Host-based backup of VMware vSphere VMs.
Post Reply
kjstech
Expert
Posts: 160
Liked: 16 times
Joined: Jan 17, 2014 4:12 pm
Full Name: Keith S
Contact:

Can snapshot consolidation performance be improved anyway?

Post by kjstech »

We have a backup that ends at 1:28 AM and it is a SQL server. Our website goes down when this backup complets and the snapshot is consolidating. The error logs on the website is:

Code: Select all

20-01-2015 01:27:32:649 24492ms [         7] ERROR Log - Module           : Accounts 
Operation        : Provider :: FetchTransactionTypeTemplateForMobil 
Sys. Gen. Message : The connection was not closed. The connection's current state is connecting.
   at System.Data.ProviderBase.DbConnectionBusy.OpenConnection(DbConnection outerConnection, DbConnectionFactory connectionFactory)
   at System.Data.SqlClient.SqlConnection.Open()
   at vendor.DataComponentsProvider.MSSQL.DataComponentsProvider.get_Conn()
   at vendor.DataComponentsProvider.MSSQL.DataComponentsProvider.AccountsTransactionTypesForMobile() 
App. Gen. Message : Exception raised while trying to Fetch Accounts Transaction Type Template for Mobile

20-01-2015 01:28:43:255 95097ms [        16] ERROR Log - Sys. Gen. Message : The request channel timed out while waiting for a reply after 00:00:59.9844000. Increase the timeout value passed to the call to Request or increase the SendTimeout value on the Binding. The time allotted to this operation may have been a portion of a longer timeout.
Seems like the perfomance goes to sh** when snapshots consilidate. We also leverage AlertBot and every night we see timeouts or slow page load alerts for the web server and also the sql server.

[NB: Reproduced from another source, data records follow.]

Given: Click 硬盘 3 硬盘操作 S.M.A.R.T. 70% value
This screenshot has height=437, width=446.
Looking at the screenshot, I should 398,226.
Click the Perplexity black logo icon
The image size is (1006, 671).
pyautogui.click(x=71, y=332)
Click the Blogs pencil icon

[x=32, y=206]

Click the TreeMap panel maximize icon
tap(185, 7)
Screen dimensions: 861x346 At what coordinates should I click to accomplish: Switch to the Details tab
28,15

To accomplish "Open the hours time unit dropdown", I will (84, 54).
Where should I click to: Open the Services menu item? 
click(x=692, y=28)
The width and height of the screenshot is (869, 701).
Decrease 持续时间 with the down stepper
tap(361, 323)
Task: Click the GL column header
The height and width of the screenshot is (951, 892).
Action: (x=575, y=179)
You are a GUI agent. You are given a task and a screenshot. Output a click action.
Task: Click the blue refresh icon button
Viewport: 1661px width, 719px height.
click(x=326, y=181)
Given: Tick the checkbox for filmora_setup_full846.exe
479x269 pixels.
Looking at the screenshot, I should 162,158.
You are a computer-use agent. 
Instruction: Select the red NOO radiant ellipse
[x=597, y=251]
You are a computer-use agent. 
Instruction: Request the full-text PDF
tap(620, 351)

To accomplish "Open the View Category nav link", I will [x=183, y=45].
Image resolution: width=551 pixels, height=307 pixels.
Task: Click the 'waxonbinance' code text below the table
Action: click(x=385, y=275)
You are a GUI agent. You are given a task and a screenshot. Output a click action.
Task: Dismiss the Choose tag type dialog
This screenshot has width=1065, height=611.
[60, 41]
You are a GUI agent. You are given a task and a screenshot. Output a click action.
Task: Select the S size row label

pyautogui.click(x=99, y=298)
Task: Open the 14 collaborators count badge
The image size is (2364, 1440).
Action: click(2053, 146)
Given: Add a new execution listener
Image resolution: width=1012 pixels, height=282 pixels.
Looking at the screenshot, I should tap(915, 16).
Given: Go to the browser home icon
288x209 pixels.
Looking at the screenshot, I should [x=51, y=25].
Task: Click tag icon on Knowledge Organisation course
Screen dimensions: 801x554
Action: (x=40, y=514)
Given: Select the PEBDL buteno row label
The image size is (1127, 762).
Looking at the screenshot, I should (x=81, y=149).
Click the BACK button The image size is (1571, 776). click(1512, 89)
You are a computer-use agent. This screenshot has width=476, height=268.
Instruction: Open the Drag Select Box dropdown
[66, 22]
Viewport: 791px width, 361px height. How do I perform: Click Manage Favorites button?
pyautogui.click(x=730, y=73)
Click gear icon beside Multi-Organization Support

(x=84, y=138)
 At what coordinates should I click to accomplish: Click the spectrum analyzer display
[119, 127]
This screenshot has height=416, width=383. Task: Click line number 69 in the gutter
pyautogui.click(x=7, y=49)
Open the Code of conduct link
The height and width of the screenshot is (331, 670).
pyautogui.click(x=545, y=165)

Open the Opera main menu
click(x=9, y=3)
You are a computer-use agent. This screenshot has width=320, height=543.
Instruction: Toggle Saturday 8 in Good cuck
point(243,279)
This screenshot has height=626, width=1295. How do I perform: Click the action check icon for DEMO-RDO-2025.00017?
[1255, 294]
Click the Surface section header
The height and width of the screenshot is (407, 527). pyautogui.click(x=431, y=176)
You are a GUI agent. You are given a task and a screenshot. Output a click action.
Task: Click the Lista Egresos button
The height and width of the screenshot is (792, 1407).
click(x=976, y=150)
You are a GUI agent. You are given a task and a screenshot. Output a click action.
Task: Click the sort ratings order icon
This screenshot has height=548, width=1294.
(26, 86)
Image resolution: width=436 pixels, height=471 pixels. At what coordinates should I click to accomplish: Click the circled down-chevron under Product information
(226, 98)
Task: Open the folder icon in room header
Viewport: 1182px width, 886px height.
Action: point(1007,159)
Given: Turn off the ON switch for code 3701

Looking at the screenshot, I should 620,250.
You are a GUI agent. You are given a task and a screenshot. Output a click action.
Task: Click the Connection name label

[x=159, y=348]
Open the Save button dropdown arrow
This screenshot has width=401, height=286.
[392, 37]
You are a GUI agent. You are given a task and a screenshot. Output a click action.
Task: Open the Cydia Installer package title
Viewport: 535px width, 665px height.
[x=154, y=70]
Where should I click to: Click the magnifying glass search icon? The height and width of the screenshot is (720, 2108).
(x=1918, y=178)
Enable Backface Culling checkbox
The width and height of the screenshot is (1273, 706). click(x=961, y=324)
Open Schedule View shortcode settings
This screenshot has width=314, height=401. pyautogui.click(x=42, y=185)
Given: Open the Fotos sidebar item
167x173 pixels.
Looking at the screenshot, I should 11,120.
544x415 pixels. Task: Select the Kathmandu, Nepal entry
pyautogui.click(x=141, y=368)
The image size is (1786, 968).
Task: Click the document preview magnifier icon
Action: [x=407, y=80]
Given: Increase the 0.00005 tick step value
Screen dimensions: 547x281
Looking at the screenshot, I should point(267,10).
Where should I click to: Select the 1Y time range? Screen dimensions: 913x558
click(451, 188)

Short of buying enterprise SQL and clustering them and using two front ends behind a load balanancer, and backing up each pair in different jobs/times... is there any way to mitigate the intense performance hit when snapshots are consolidated?

The environment is EMC VNX5200 storage array, NFS, 10gbe 9000 mtu, brocade turbo iron 24x switches and QLogic adapters. Each filesystem is on its own subnet with its own vmkernel. 6 hosts each. The backup is on 1gig ethernet, but the vmdk's are on the 10gig (isolated) VNX5200. ESXi 5.0.0, 2312428, Veeam 8.0.0.917 on a Server 2012 R2 virtual machine in the same environment as production virtual machines.
Vitaliy S.
VP, Product Management
Posts: 27055
Liked: 2710 times
Joined: Mar 30, 2009 9:13 am
Full Name: Vitaliy Safarov
Contact:

Re: Can snapshot consolidation performance be improved anywa

Post by Vitaliy S. »

What is the latency and performance (read/write rate) of the datastore during VM snapshot consolidation process? Do you have any monitoring tool for that?
kjstech
Expert
Posts: 160
Liked: 16 times
Joined: Jan 17, 2014 4:12 pm
Full Name: Keith S
Contact:

Re: Can snapshot consolidation performance be improved anywa

Post by kjstech »

Upon further investigation in the vmware.log for our SQL VM that our site depends on, we see these stun times:
2015-01-20T06:18:03.473Z| vcpu-0| Checkpoint_Unstun: vm stopped for 1249990 us ---> 1.24999 seconds
2015-01-20T06:26:50.926Z| vcpu-0| Checkpoint_Unstun: vm stopped for 748057 us ---> 0.748057 seconds
2015-01-20T06:27:37.049Z| vcpu-0| Checkpoint_Unstun: vm stopped for 733033 us --> 0.733033 seconds

What causes the stun times to vary or become too high for the application to handle? Would iSCSI filesystems have the same problem?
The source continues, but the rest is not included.